Le clivage au Liban, poursuit-on de mêmes sources, est passé de deux grands clans qui étaient le 14 et le 8 Mars, à celui du soutien à l’État contre le non-État, sachant que plus le premier se renforce, plus les milices s’affaiblissent. Mais est-ce aussi simple que cela, vu le rapport des forces ? Selon ces sources, l’idée est que la véritable bataille au Liban aujourd’hui consiste à maintenir sa stabilité économique et politique autant que possible, et empêcher l’explosion interne, malgré toutes les contraintes, et que cette bataille ne peut pas être menée par les alliés étrangers sans le concours des Libanais eux-mêmes. En d’autres termes, il s’agit de la principale bataille à mener en interne.

En bref, l’impression générale qui se dégageait de ce dîner est que le durcissement envers l’Iran se poursuit, mais qu’il n’y a pas de véritable changement de cap par rapport au Liban ni dans la région d’ailleurs. Le retrait américain de Syrie a été évoqué, mais placé dans un contexte tactique, et non pas celui d’un changement de politique. De ce fait, les Américains n’ont pas modifié leur vision vis-à-vis de Daech, ni de la fermeté à l’encontre de l’Iran, refusant de laisser ce pays combler un quelconque vide laissé en Syrie.


(Lire aussi : Une étape dangereuse s’annonce pour le Hezbollah)


L’Iran contre-attaque
Quoi qu’il en soit, les messages véhiculés par David Hale durant son séjour à Beyrouth ont été bien captés par l’Iran. Ils ont été jugés sans doute suffisamment graves par Téhéran pour justifier une prompte contre-attaque, via son ambassade à Beyrouth. Son allié local, le Hezbollah, s’est abstenu en revanche de tout commentaire, comme à l’accoutumée.

L’escalade verbale entre l’Iran et les États-Unis sur la terre libanaise fait surtout craindre dans certains milieux politiques des jours sombres pour le Liban, où la possibilité de former un gouvernement paraît de plus en plus incertaine.

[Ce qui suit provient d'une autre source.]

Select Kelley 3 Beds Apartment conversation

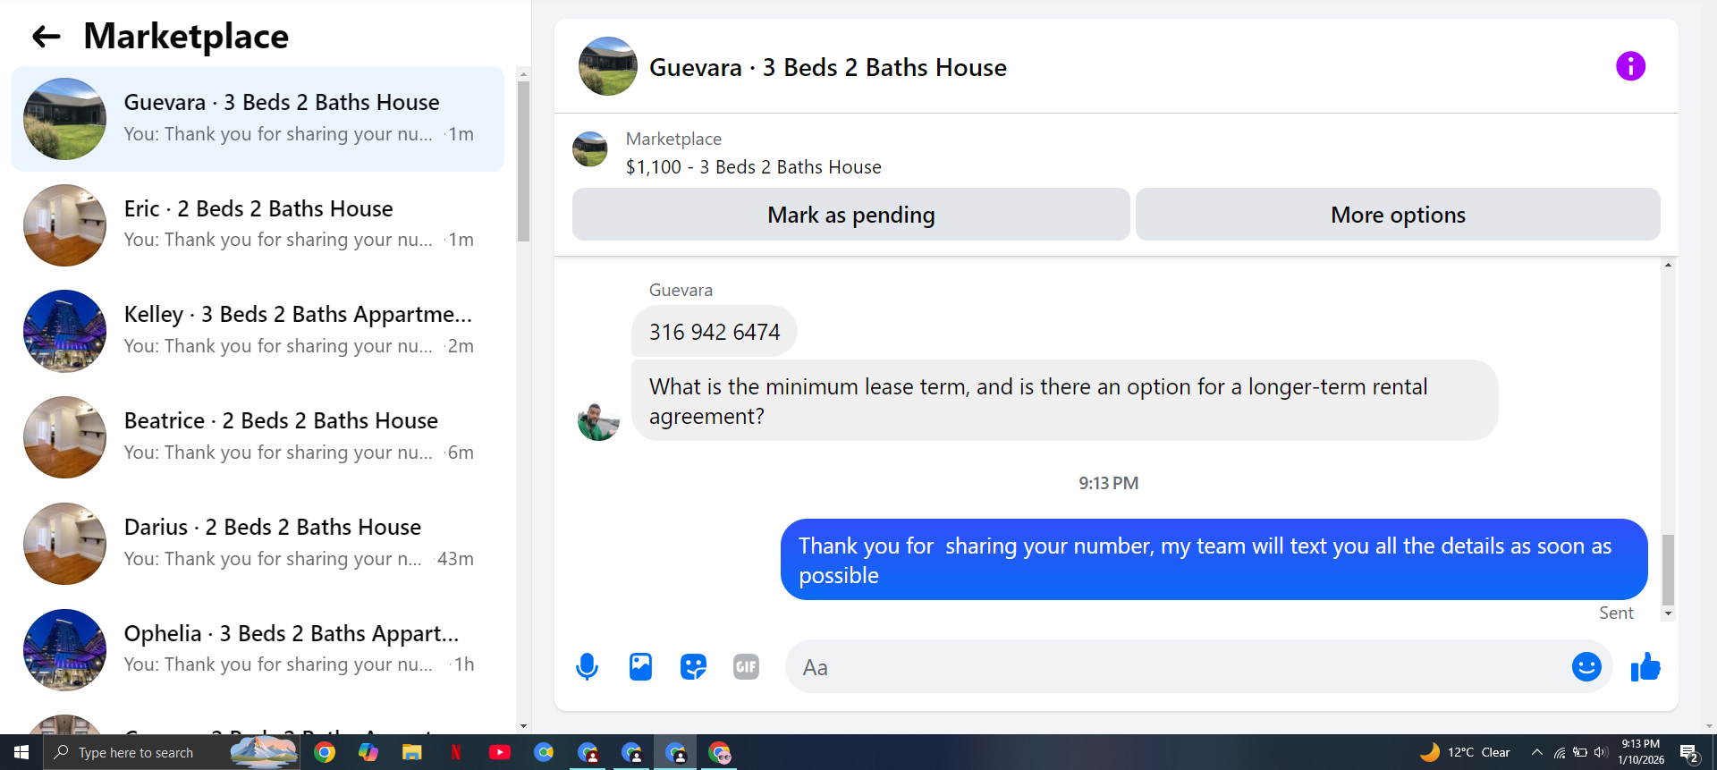click(258, 331)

Elle ne peut pas être dissociée de l’épreuve de force engagée entre les deux pays autour du dossier de la Syrie, où Téhéran risque de voir son influence sensiblement réduite, Washington et Moscou étant tous les deux opposés à une présence militaire de l’Iran et de ses alliés en Syrie dans la perspective d’un règlement dans ce pays. Dans ce contexte, il est intéressant de souligner deux faits diplomatiques intervenus au lendemain de la visite de M. Hale au Liban : l’entretien téléphonique du chef de la diplomatie russe Sergueï Lavrov avec son homologue libanais Gebran Bassil, et la visite de l’ambassadeur d’Iran Mohammad Jalal Firouznia au Premier ministre désigné Saad Hariri à la Maison du Centre, la première du diplomate iranien à M. Hariri, depuis qu’il est entré en fonctions, en août dernier. À l’instar de M. Hale qui a tenu un discours anti-Hezbollah et anti-Iran de la Maison du Centre, Mohammad Jalal Firouznia a choisi de lancer son attaque contre les États-Unis depuis la résidence du Premier ministre, accusant Washington de déstabiliser la région. Il n’a pas voulu commenter le timing de sa visite, se contentant de dire que « parfois, les circonstances l’imposent ».

Dans son communiqué publié plus tôt dans la journée, l’ambassade d’Iran a d’emblée accusé les États-Unis de s’ingérer dans les affaires du Liban, tout en justifiant sa présence en Syrie et son influence au Liban.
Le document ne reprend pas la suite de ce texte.